● TASK 1: From the Nutrigenomics Group text, copy everything from "The Nutrition, Metabolism" down to "cells & organs.".
● TASK 2: According to the Nutrigenomics Group text, why does the group give particular attention to the intestine? Answer in one to three sentences.
● TASK 3: Go on with the Nutrigenomics Group text, starting after its last sentence.

The Nutrition, Metabolism and Genomics Group (Nutrigenomics Group) started on 1-12-2000 at the Division of Human Nutrition with a new approach in nutritional science: Combining Molecular Nutrition research with applications of high-through-put Genomics technologies (in particular Transcriptomics). Research is focused on the nutritional regulation of metabolic pathways on a genome-wide scale by nutrient-sensing nuclear receptors such as PPARs at the level of cells & organs.
Currently, the nutrigenomics group is working on the regulatory effects of fatty acids & other nutrients on gene expression, metabolic & regulatory pathways & the functional implications of such regulation for homeostatic control and metabolic plasticity (Nutrigenomics of FAT). We study how disturbances of these regulatory mechanisms (e.g. because of unbalanced interaction with organ macrophages) contribute to local & systemic chronic inflammation & ultimately to the development of the metabolic syndrome & related diseases (Nutrigenomics of Inflammation). Particular attention is given to role of the intestine as important metabolic & immunological gatekeeper. Other topics are the specific metabolic and signaling role of ANGPTL4 and the emerging role of epigenetics for healthy aging ("chromatin exercise").

● PROVIDED RECORDS:
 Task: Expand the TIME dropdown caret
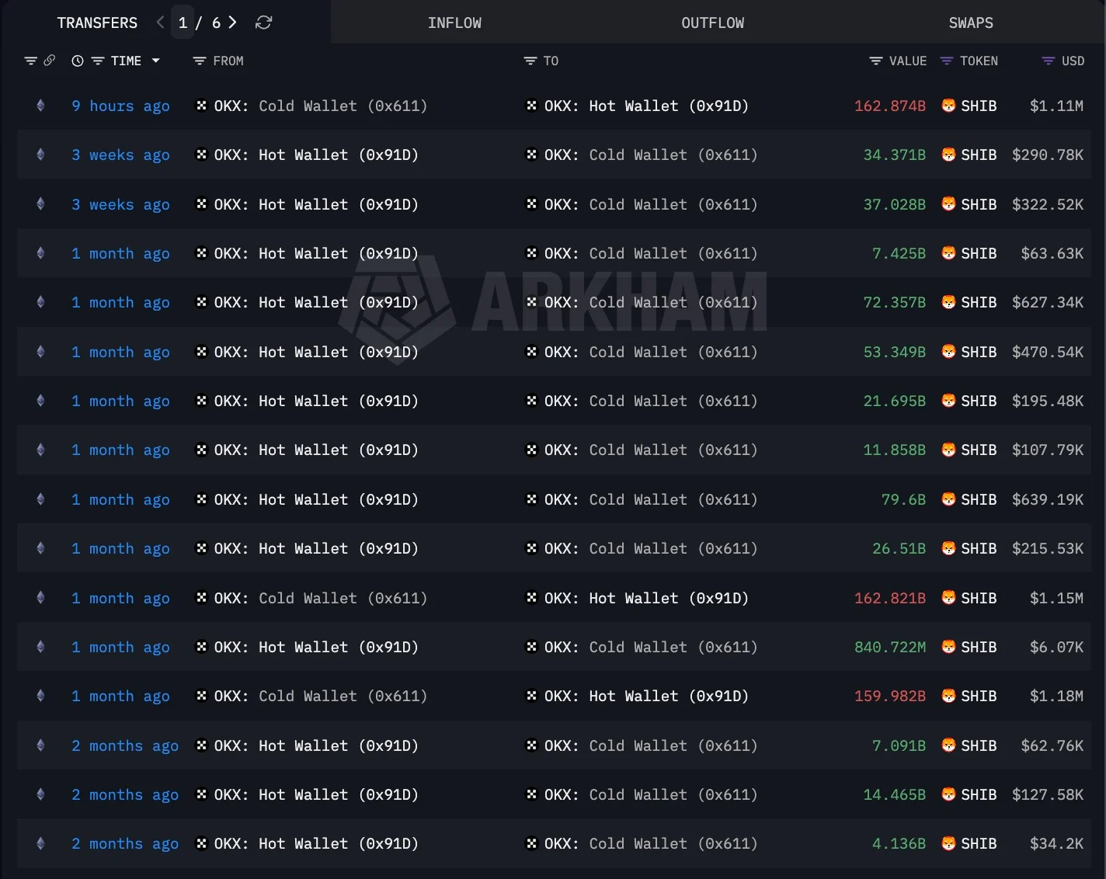pyautogui.click(x=156, y=61)
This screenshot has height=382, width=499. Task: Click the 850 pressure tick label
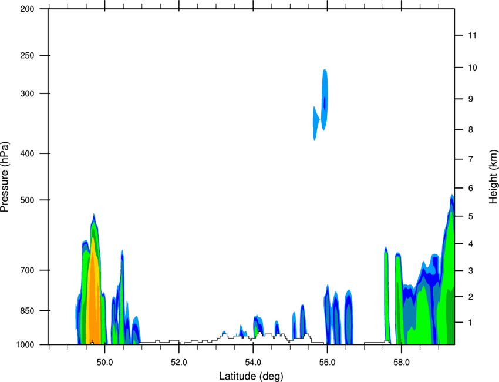pos(27,311)
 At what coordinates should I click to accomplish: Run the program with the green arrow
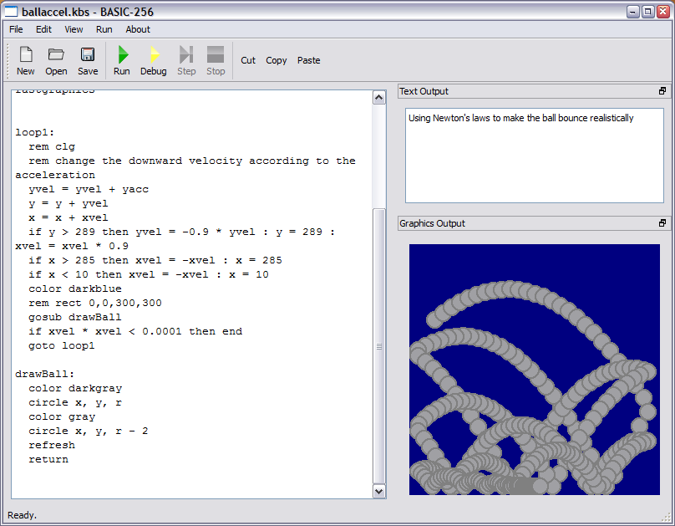click(122, 60)
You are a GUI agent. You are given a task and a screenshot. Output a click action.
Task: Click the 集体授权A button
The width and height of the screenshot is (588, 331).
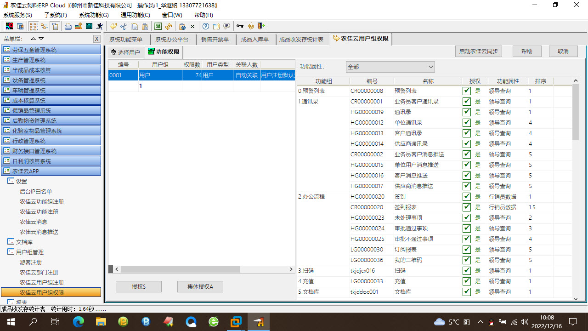(x=200, y=286)
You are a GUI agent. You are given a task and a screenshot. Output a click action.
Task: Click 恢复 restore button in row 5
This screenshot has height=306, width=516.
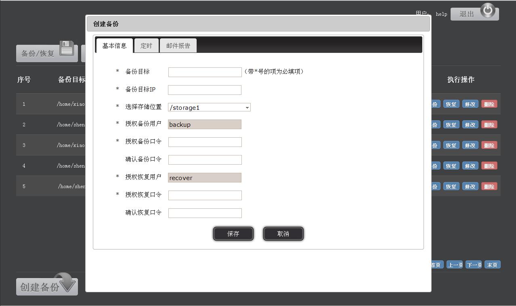(451, 187)
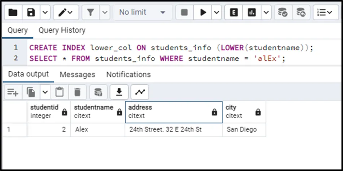Click the Rollback transaction icon
Viewport: 343px width, 171px height.
coord(301,13)
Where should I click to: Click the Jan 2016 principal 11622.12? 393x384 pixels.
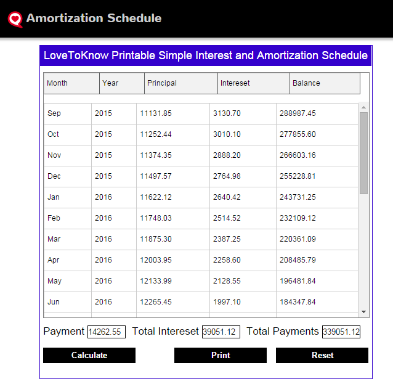156,197
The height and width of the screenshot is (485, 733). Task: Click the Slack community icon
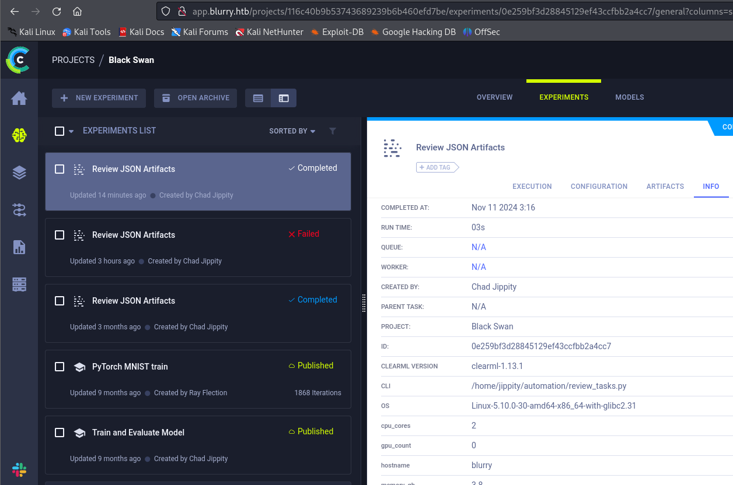coord(19,469)
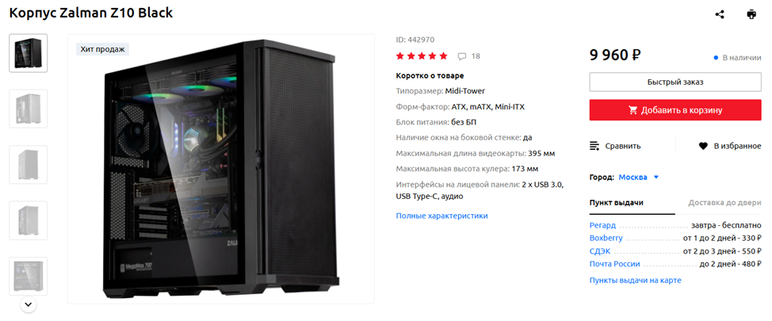Image resolution: width=772 pixels, height=321 pixels.
Task: Open the Полные характеристики link
Action: point(441,216)
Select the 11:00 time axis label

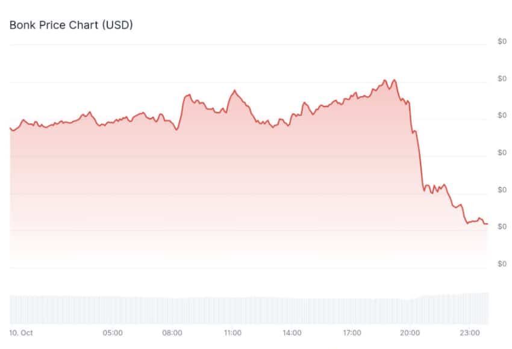point(233,333)
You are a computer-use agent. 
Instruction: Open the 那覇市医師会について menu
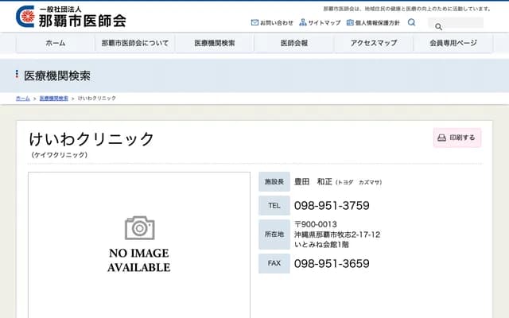click(134, 43)
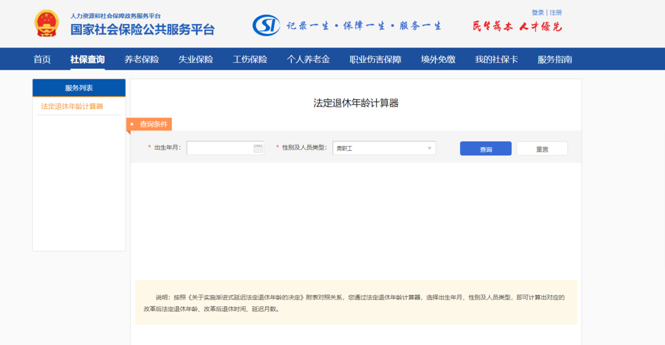Click the national emblem logo

point(46,23)
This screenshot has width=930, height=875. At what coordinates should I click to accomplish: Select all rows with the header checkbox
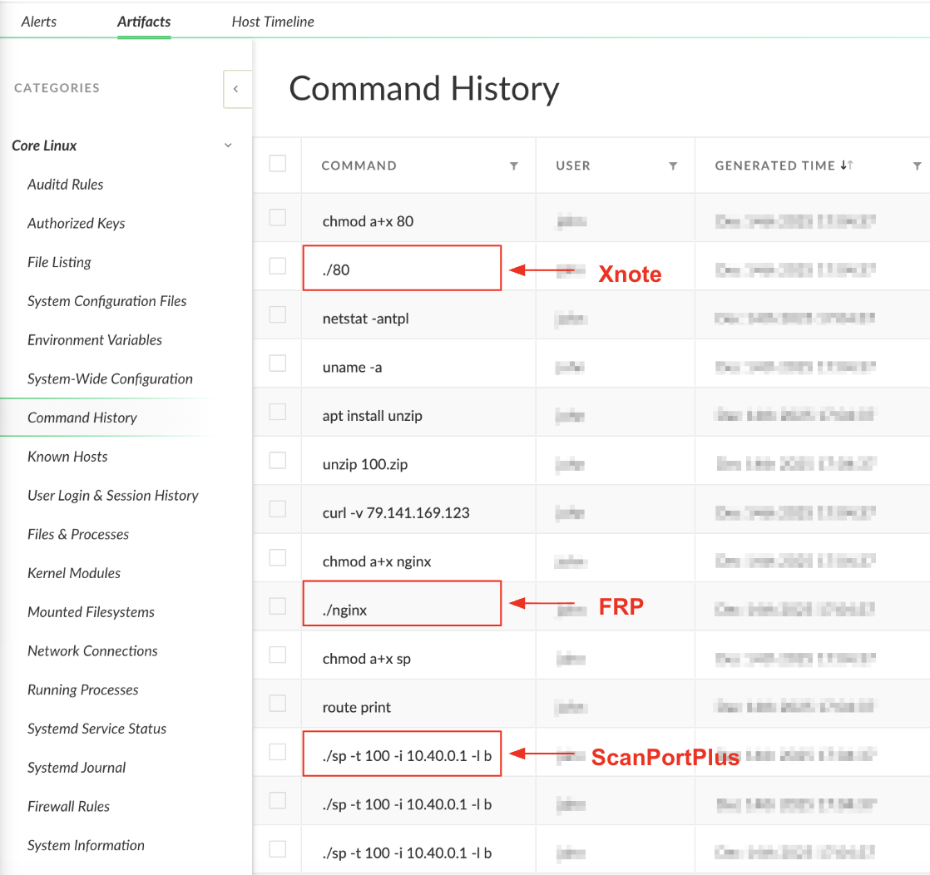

● RESULT 1:
The Nutrition, Metabolism and Genomics Group (Nutrigenomics Group) started on 1-12-2000 at the Division of Human Nutrition with a new approach in nutritional science: Combining Molecular Nutrition research with applications of high-through-put Genomics technologies (in particular Transcriptomics). Research is focused on the nutritional regulation of metabolic pathways on a genome-wide scale by nutrient-sensing nuclear receptors such as PPARs at the level of cells & organs.

● RESULT 2: The group focuses on the intestine because it acts as an important metabolic and immunological gatekeeper.

● RESULT 3:
Education is offered at BSc, MSc and PhD level on metabolic and physiological mechanisms underlying the effects of nutrition on metabolism, integration & coordination of nutrient metabolism, & nutrigenomics & nutritional systems biology. The focus of the training programs is on the use of molecular biology tools in nutrition research.
Expertise & facilities include high-density microarray analysis (Affymetrix core lab with the newest Genetitan equipment) for whole genome gene expression analysis, large scale microarray database MADMAX (with > 8.000 arrays) & state-of-the-art bioinformatics & data mining tools (Ingenuity PA & Genomatix), a broad range of molecular biology tools & animal models including various transgenic mice.